Volumetric Non-Invasive Cardiac Mapping for Accessible Global Arrhythmia Characterization

Cardiac arrhythmias are a major cause of morbidity and mortality increasing the risk of stroke, heart failure, and sudden cardiac death. Imageless electrocardiographic imaging (ECGI) provides a non invasive alternative to electrical mapping from body surface potentials, but conventional ECGI is confined to epicardial reconstructions and can miss arrhythmias originating in deeper myocardium. We address this by reconstructing three dimensional cardiac activity with a volumetric formulation that solves an inverse source problem via Green's functions, enabling full volume activation mapping and improved localization in anatomically complex regions.
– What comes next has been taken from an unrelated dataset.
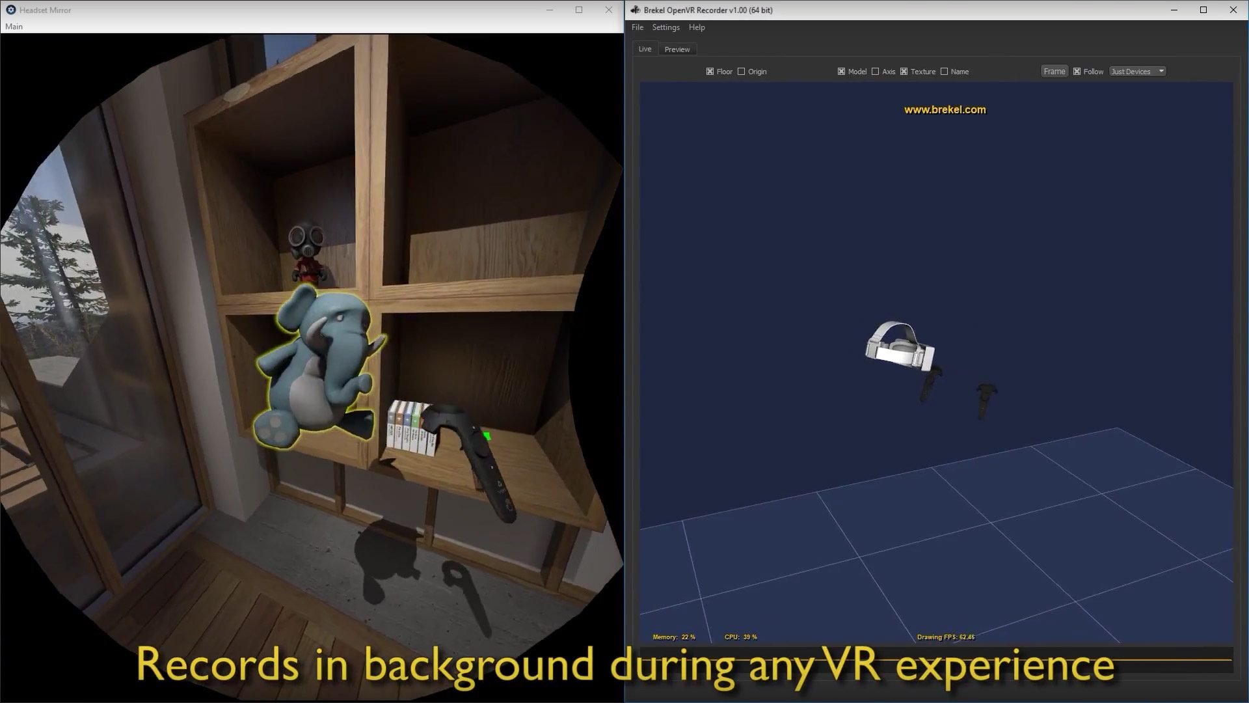The image size is (1249, 703).
Task: Enable the Origin checkbox
Action: [x=742, y=72]
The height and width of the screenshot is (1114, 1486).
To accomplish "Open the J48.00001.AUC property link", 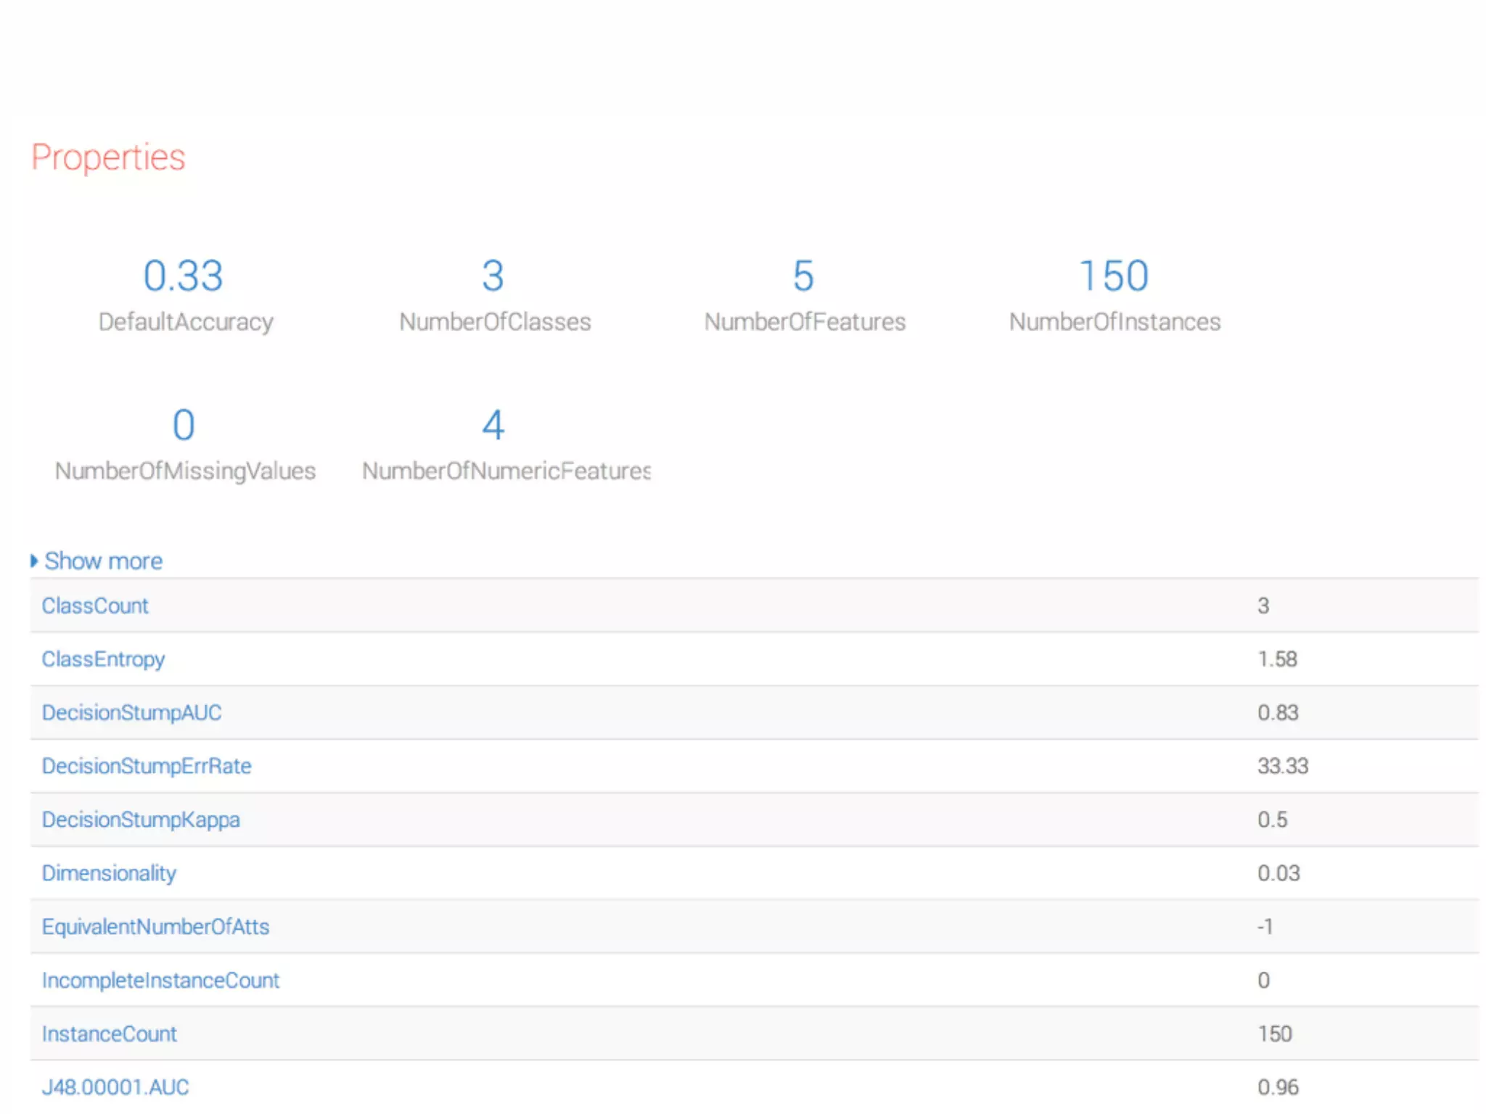I will (x=115, y=1087).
We evaluate the approach on simulated premature ventricular beats and on four challenging patient cases, a right ventricular outflow tract premature ventricular contraction, a left bundle branch block, a ventricular tachycardia, and Wolff Parkinson White, and additionally assess performance on an open source myocardial infarction dataset. Results show that volumetric ECGI recovers 3D activation and sharpens arrhythmia origin localization, achieving a 59.3% reduction in geodesic error between estimated and simulated origins relative to surface only methods; in patient cases, activation patterns align with clinical diagnoses. Overall, imageless volumetric ECGI offers accessible, non invasive 3D activation mapping that overcomes a core limitation of surface restricted techniques and may improve preprocedural planning, ablation target guidance, and selection or optimization of cardiac resynchronization therapy.